Apa yang terjadi jika motor di isi solar?
- 28 Okt 2025 07:39 WIB
- Sorong
KBRN-Sorong: Kesalahan pengisian bahan bakar bisa terjadi pada siapa saja, terutama di pom bensin yang melayani kedua jenis bahan bakar, bensin dan solar. Lantas, apa dampaknya jika motor bensin, seperti matic atau sport, secara tidak sengaja diisi dengan solar?

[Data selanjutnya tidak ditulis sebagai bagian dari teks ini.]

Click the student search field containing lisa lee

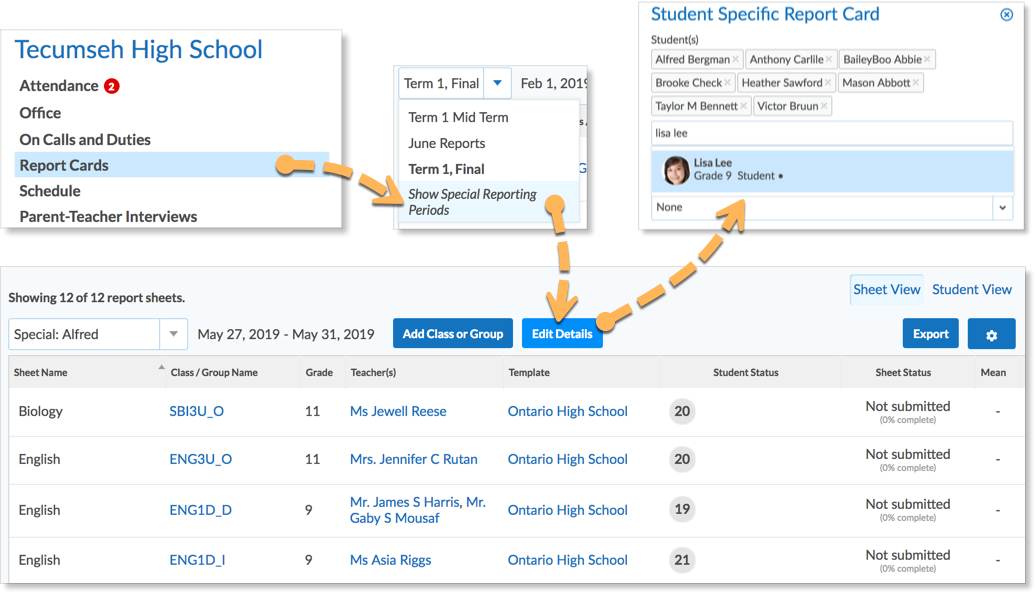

Tentu saja sangat berbahaya dan berpotensi menyebabkan kerusakan parah dan biaya perbaikan yang mahal.Di lansir dari Otoid berikut beberapa kerusakan yang bisa terjadi:
1. Motor Akan Mogok atau Bahkan Tidak Bisa Hidup Sama Sekali
Begitu kran bahan bakar dibuka dan solar mengalir ke karburator atau injektor,mesin akan langsung bermasalah. Motor mungkin akan bertahan beberapa detik dengan sisa bensin di selang, tetapi segera akan tersendat-sendat, "batuk-batuk", dan akhirnya mogok total. Jika solar sudah membanjiri sistem, motor bisa jadi tidak dapat distarter sama sekali.
2. Penyumbatan di Sistem Bahan Bakar
Solar memiliki sifat pelumas yang berbeda dan lebih kental daripada bensin.Solar dapat menyumbat jet pada karburator atau menyumbat injektor yang memiliki lubang sangat kecil pada sistem injeksi. Karat dan kotoran di tangki juga bisa terlepas dan memperparah penyumbatan.
3. Kerusakan pada Busi
Percikan api dari busi tidak akan mampu membakar solar.Akibatnya, solar yang tidak terbakar akan membasahi busi, menyebabkan businya "basah" (wet fouling). Busi yang basah akan gagal menghasilkan percikan api, memperparah kondisi mogok. Endapan karbon juga akan dengan cepat menutupi busi.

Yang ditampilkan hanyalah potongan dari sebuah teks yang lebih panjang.